TEXTO EXTRAÍDO
-------

Entonces ¿cuál es el problema para que, cada vez que puedan, nuestros políticos se apropien de los logros que han conseguido entre todos y culpen a los contrarios de los posibles problemas del sistema de pensiones? Tal como se encontraba en la primera parte de la década de los noventa nuestro sistema de Seguridad Social existía una fuerte incertidumbre sobre su evolución y las posibilidades de estabilidad que pudiera tener en un futuro; en esos años, nuestra población activa no hacía mas que disminuir, el número de parados aumentaba y el número de pensionistas aumentaba imparable. Es decir, al ser nuestro sistema de solidaridad intergeneracional, las aportaciones que realizan los que trabajan pagan las pensiones a los jubilados; se temía en aquellos años que el descenso del número de trabajadores que aportaran sus cuotas no fueran suficientes para pagar a los jubilados ya en el año 2.000 y se podría considerar en quiebra alrededor del año 2.025, cuando las generaciones de los años sesenta empezaran a jubilarse, numerosos estudios (Barea, Herce, Ministerio de Trabajo y Seguridad Social, etc) confirmaban esa tendencia y alarmaban de la complicada situación exigiendo una serie de medidas que recondujeran hacia mejor puerto nuestro sistema de pensiones.

-------

EXTRACTOS DEL MATERIAL
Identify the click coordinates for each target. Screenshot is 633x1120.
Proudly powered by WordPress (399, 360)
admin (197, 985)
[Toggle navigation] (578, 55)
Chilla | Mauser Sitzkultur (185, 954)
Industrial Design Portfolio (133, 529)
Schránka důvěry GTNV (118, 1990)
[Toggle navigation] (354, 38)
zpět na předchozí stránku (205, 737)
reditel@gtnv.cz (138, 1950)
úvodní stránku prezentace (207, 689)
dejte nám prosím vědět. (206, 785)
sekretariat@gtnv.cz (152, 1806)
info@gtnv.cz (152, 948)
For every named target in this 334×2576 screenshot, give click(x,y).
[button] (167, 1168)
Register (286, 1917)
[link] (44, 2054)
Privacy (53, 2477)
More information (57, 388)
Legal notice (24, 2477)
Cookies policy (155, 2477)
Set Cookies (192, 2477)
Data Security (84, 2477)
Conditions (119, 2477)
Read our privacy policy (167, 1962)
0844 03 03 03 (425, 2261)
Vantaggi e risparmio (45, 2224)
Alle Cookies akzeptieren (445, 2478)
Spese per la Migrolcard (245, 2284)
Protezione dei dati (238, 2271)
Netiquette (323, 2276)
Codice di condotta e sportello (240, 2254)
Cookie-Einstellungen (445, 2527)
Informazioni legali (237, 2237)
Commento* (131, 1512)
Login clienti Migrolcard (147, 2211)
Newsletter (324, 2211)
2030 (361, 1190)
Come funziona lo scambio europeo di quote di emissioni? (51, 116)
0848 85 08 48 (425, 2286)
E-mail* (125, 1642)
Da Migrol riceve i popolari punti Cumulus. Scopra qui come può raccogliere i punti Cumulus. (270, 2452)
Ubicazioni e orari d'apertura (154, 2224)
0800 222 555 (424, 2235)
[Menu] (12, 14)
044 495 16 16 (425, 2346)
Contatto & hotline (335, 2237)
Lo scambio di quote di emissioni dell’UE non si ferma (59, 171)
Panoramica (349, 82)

-------

QUÉ SE PIDE
Devuelve íntegro y sin cambios el texto extraído sobre el sistema de pensiones. El material no guarda relación con el texto extraído.

RESPUESTA
Entonces ¿cuál es el problema para que, cada vez que puedan, nuestros políticos se apropien de los logros que han conseguido entre todos y culpen a los contrarios de los posibles problemas del sistema de pensiones? Tal como se encontraba en la primera parte de la década de los noventa nuestro sistema de Seguridad Social existía una fuerte incertidumbre sobre su evolución y las posibilidades de estabilidad que pudiera tener en un futuro; en esos años, nuestra población activa no hacía mas que disminuir, el número de parados aumentaba y el número de pensionistas aumentaba imparable. Es decir, al ser nuestro sistema de solidaridad intergeneracional, las aportaciones que realizan los que trabajan pagan las pensiones a los jubilados; se temía en aquellos años que el descenso del número de trabajadores que aportaran sus cuotas no fueran suficientes para pagar a los jubilados ya en el año 2.000 y se podría considerar en quiebra alrededor del año 2.025, cuando las generaciones de los años sesenta empezaran a jubilarse, numerosos estudios (Barea, Herce, Ministerio de Trabajo y Seguridad Social, etc) confirmaban esa tendencia y alarmaban de la complicada situación exigiendo una serie de medidas que recondujeran hacia mejor puerto nuestro sistema de pensiones.